Güneş Hanım’dan önce;
Ben : “Anne bugün Emine’ye kahvaltıya gideceğim. Haberin olsun.”
Annem : ”Git, ne halin varsa gör. Bıkmadın o sinsiden, di mi? Git de kullansın seni……..”
Ardından büyük bir kavgaya başlarız annemle.. Ben, bana karışamayacağını, benim kendi iradem, zekam ,aklım, vs. olduğunu ve kendimi kullandırtmadığımı ispatlamaya çalışırım.. O da benim kötü evlat olduğumu düşünerek laflarıyla canımı acıtarak beni yola getirmeye çalışır da aslında biz böyle yaptığımızı düşünürüz. Yaptığımız bir hamsterın çemberinde döndüğü gibi bizde haklı olma çemberinde döneriz ve zeytinyağının suya karşı kazandığı zafer gibi bizde kendi aramızdaki suyun üzerine çıkarak haklı zaferimizi elde etmeye çalışırız..
Bu müthiş mücedele de genellikle kaybeden ben olurum; ağlayan, bağıran hatta kriz geçirmeye kadar giden ben olurum.. Nedense annem o suyun yüzeyinde kalmayı çok iyi becerir.. Bense sanki derinlerde bir halt varmış gibi oralara inerim, anemide çekmeye çalışırım ama O gelmez. Gelmemek icinde sanki bir bant kaydıymış gibi o yüzeysel klasik cümlelerini sıralar.. En sonunda benim derinlere inip çıkamamamın feryatlarıyla kavga biter.. Annem üzülür ama gününe bir şekilde devam eder.. Bense zorlanırım gündeki kaldığım yeri bulmak icin ki devam edeyim günüme..
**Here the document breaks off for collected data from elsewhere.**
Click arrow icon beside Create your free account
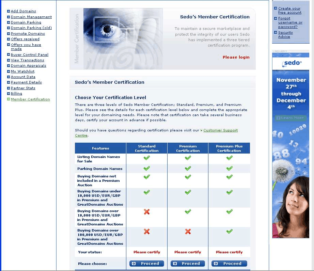The image size is (314, 271). tap(276, 9)
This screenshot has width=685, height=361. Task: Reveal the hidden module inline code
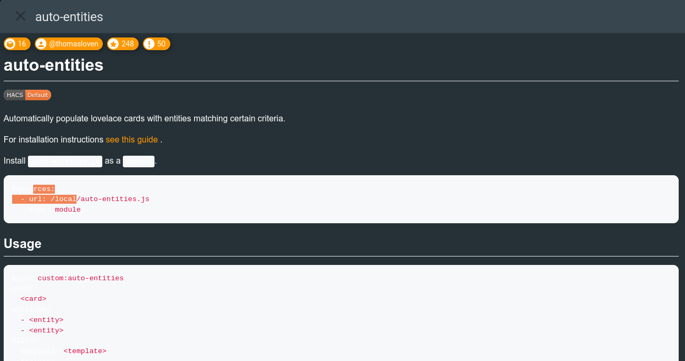click(138, 161)
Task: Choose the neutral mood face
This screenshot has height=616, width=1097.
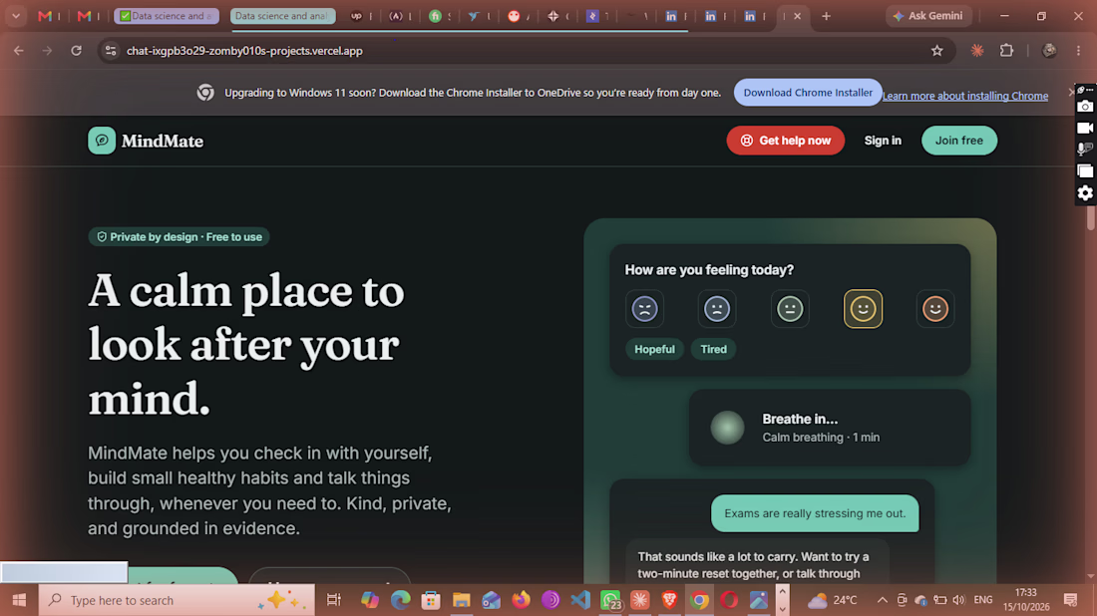Action: coord(790,309)
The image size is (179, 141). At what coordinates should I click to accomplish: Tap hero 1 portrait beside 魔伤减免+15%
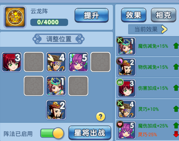click(126, 46)
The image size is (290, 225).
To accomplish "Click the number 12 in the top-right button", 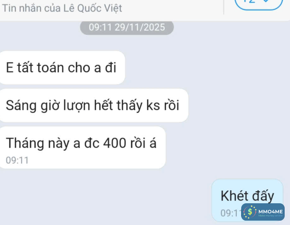I will (x=249, y=1).
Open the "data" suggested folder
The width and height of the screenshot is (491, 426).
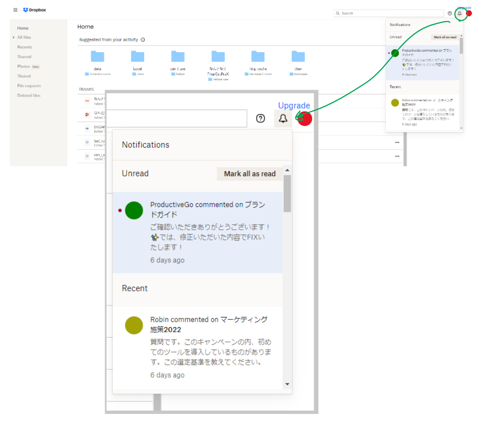(x=97, y=57)
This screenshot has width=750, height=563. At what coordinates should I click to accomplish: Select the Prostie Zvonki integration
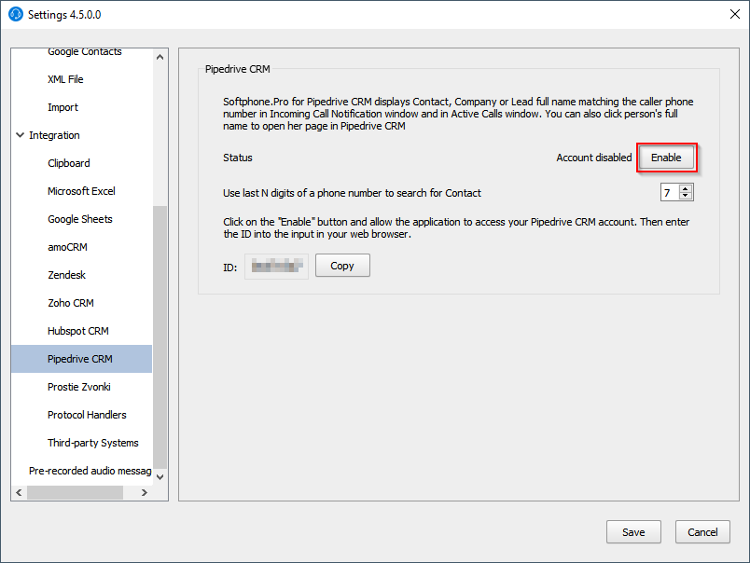[x=79, y=387]
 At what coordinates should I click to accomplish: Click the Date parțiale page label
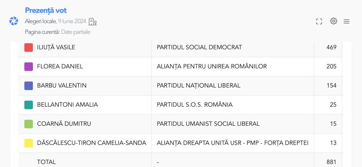pos(76,32)
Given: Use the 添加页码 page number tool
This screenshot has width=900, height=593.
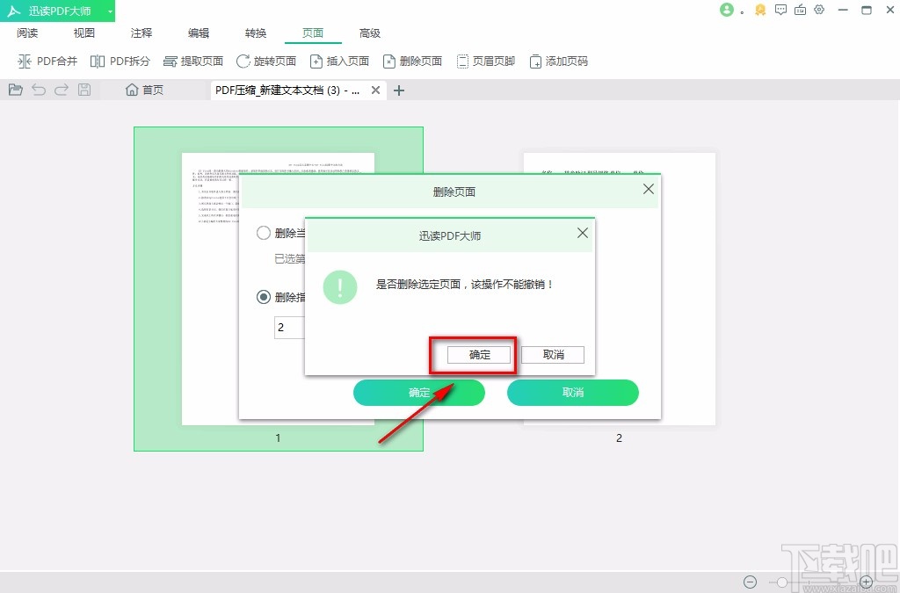Looking at the screenshot, I should (x=559, y=61).
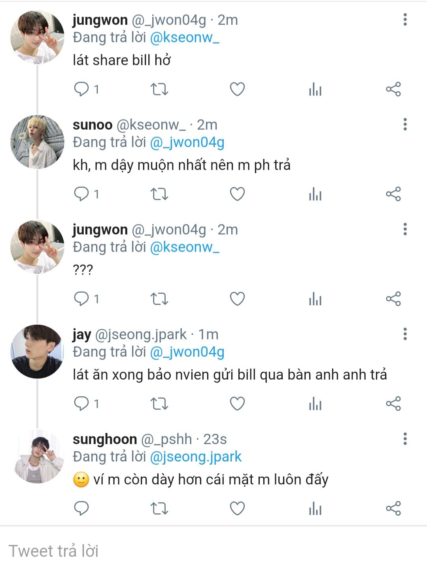The width and height of the screenshot is (427, 575).
Task: Like jungwon's "lát share bill hở" tweet
Action: point(237,89)
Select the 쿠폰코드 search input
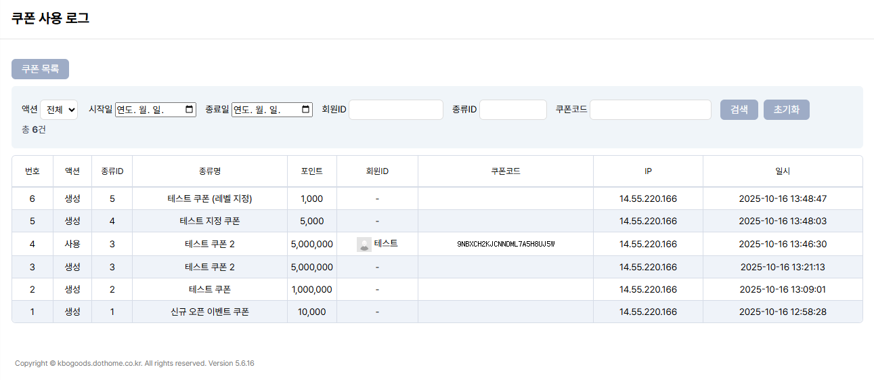Screen dimensions: 874x380 (x=650, y=110)
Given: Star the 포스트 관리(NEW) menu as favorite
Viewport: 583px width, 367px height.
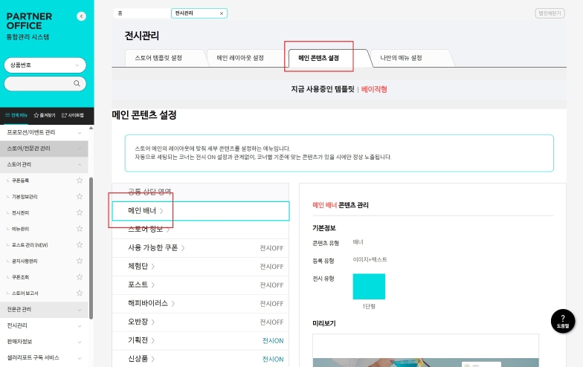Looking at the screenshot, I should coord(80,244).
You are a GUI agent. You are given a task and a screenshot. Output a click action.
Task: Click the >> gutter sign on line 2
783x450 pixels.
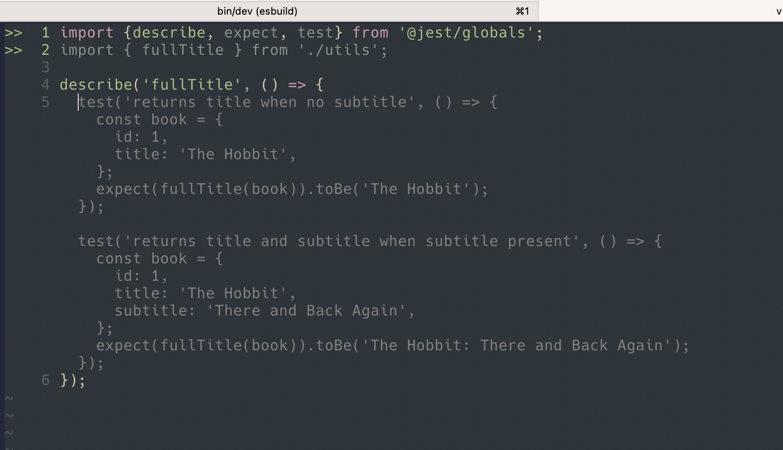(14, 50)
Diğer aile üyelerimle de aynı şekilde kavga ederim ve sonuçta hep kaybeden ben olurum.. Yaşamımın çoğunu kaplayan bu kavgalar annemim tartışmalarımızda kullandığı bant kaydı gibiydi.. Ve bu kavgaların temeli haklı olma zaferine dayandığı icin bitmek bilmiyordu.. Okuduğum kitaplar da bu çemberden, kısır döngünden çıkış kapısı; haklı olma mücadelesinin süregeldiği yolun kapısı değil; mutlululuğun, sonsuz kabullenişin olduğu yolun kapısıymış..
Güneş Hanım’dan önce tek başımayken, meditasyonlarımda, ailemle iyi olduğum zamanlarda defalarca mutluluk ve kabulleniş kapısının önüne geldim.. Girdim de iceri.. Fakat her defasında sadece saniyelerim orda gecti.. Annem geldi, birşeyime karıştı.. Babam geldi, beni aşağıladı, tersledi.. Ablamlardan birşey istedim, yapmadılar. Kardeşim yaptığım hiç bir şeyi beğenmedi.. Ardından baktım ki, elimde haklılık bayrağı sanki Everest’in tepesine dikecekmişim gibi kasmışım kendimi aralarında haklı olma mücadelesi veriyorum.. Sonra tahmin edersiniz; bezmişlik, depresyon ve hastalıklar.. Uğraş dur… Bitmek bilmez kısırdöngü… Hayatımın %70’inde koştuğum o haklı olma çemberimden yazdım size bunları..
Güneş Hanım’dan sonra;
Babam : ”Oooo Şengülüm (Son zamanlarda babam beni böyle çağırıyor ama sadece aramız iyi olduğunda) özlemişim seni yavrum yaa..”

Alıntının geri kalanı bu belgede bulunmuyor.